Per quanto riguarda l’affidabilità, fa fede, sempre nella rilevazione di Pagnoncelli, il gradimento dei leader politici. In questo caso si rivela un calo del premier Giuseppe Conte che, da aprile a maggio, lascia sul campo sei punti ma può comunque godere del sostegno, del 60% dei sondati, cinque punti al di sopra del governo. Penalizzanti, certo, gli aiuti promessi con i vari decreti e arrivati in maniera approssimativa, dove giunti. Riguardo ai leader, il 33% (in ascesa) di Salvini, comunque collocato alle spalle di Meloni e del ministro alla Salute, Speranza, e di nuovo tallonato (dopo essere stato superato) dal Pd Franceschini, conferma il momento non felice della Lega, zavorrata dalla voglia di normalità e dalla crisi innescata nel sovranismo di governo, che frena anche i Cinque Stelle e dall’effetto pandemia (vedi alla voce Trump che si deve inventare un nemico al giorno, dalla Cina a Twitter per rimontare nei “suoi” sondaggi) e dalla nuova, se pure ancora non certa, politica dell’Unione Europea in termini di sostegni economici per la pandemia.

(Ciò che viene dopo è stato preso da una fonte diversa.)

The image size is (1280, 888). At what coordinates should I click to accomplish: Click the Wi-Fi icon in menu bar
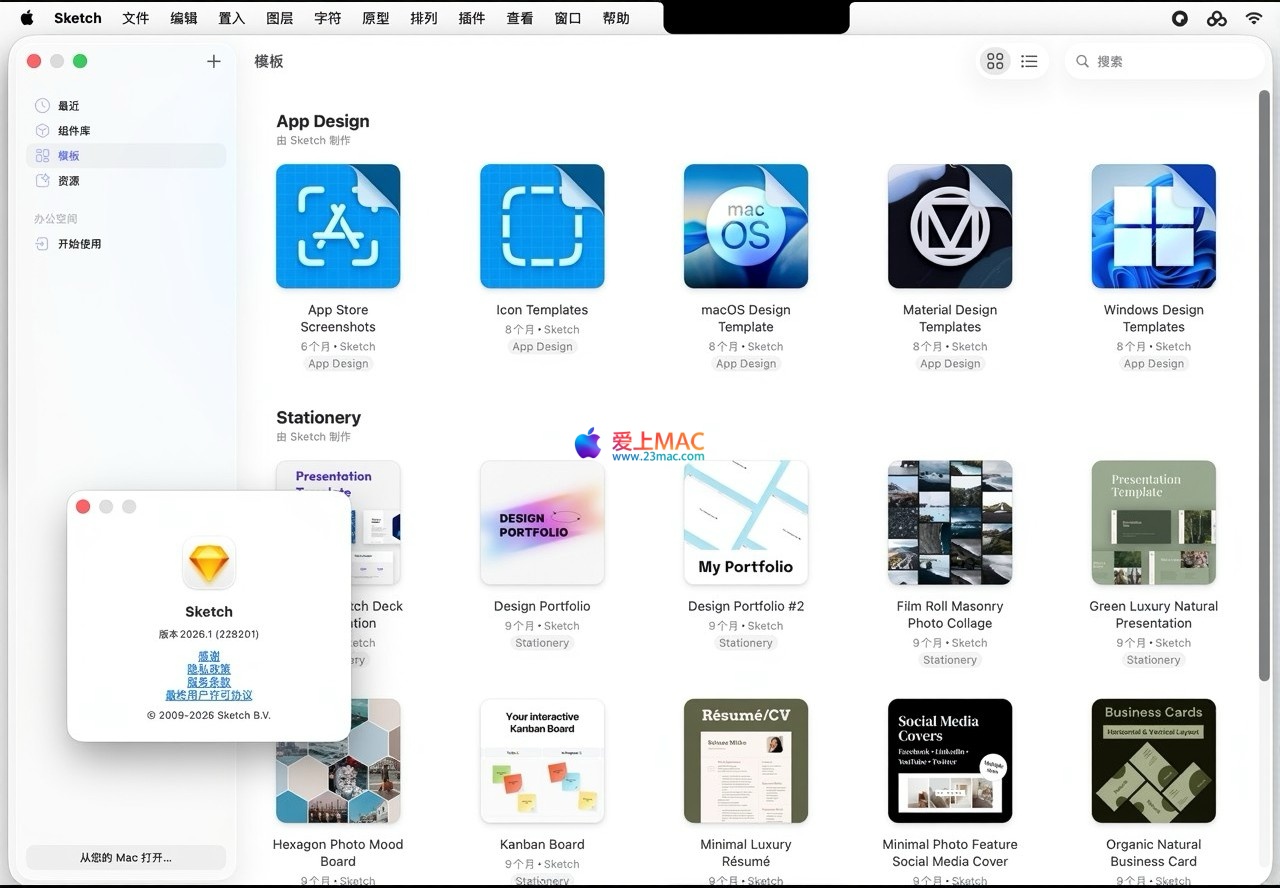[x=1253, y=18]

Chi sta peggio è Renzi che si trova addirittura dietro Vito Crimi, in piena zona serie B.

Un quadro quello delineato dal sondaggio di Nando Pagnoncelli, che di fatto consolida l’attuale maggioranza confermando che andare a votare ora non gioverebbe a nessuno, ma lascia anche aperta la strada a laboratori politici gravidi di sorprese.